▶ [Excerpt]:
—————
Concurring-in-part-and-dissenting-in-part - Pointer
Yes, the display ban is unconstitutional because the statute cannot be reasonably interpreted to allow for blinder racks. While agreeing with the majority regarding the library exemption, Judge Pointer dissented on the display provision. He argued that the statute explicitly makes it illegal to display printed matter which contains harmful descriptions. Even if a bookseller uses a blinder rack to cover the front, the magazine still contains the prohibited material. Therefore, the majority's "narrowing construction" effectively rewrites the statute rather than interpreting it, which is not a permissible judicial function.
Analysis:
This decision illustrates the judicial technique of "narrowing construction" to save a statute from being struck down as overbroad. By interpreting the broad term "display" to exclude materials placed behind blinder racks, the Eleventh Circuit balanced the state's compelling interest in protecting minors with the First Amendment rights of adults. The case affirms that "variable obscenity" allows states to restrict materials for minors that would be protected for adults, provided the restriction does not significantly hamper adult access. Furthermore, the ruling clarifies that legislative distinctions between commercial entities (bookstores) and non-commercial entities (libraries) regarding sexual materials need only pass the rational basis test, as there is no fundamental right to distribute material that is obscene as to the recipient.
—————
▶ [Collected data]:

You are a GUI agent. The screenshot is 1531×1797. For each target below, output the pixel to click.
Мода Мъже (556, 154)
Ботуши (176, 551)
—————
▶ [Tasks and exercises]:
1 – Rewrite the excerpt on Judge Pointer's dissent, starting at the words "Concurring-in-part-and-dissenting-in-part - Pointer" and ending after "permissible judicial function.", with "bookseller" replaced by "bookstore owner".
2 – Answer these questions about the excerpt on the display ban:
(a) Which judge dissented on the display provision?
(b) Which court interpreted "display" to exclude materials placed behind blinder racks?
(c) What test must legislative distinctions between bookstores and libraries pass?

▶ [Completed exercise]:
1 –
Concurring-in-part-and-dissenting-in-part - Pointer
Yes, the display ban is unconstitutional because the statute cannot be reasonably interpreted to allow for blinder racks. While agreeing with the majority regarding the library exemption, Judge Pointer dissented on the display provision. He argued that the statute explicitly makes it illegal to display printed matter which contains harmful descriptions. Even if a bookstore owner uses a blinder rack to cover the front, the magazine still contains the prohibited material. Therefore, the majority's "narrowing construction" effectively rewrites the statute rather than interpreting it, which is not a permissible judicial function.

2 –
(a) Judge Pointer
(b) The Eleventh Circuit
(c) The rational basis test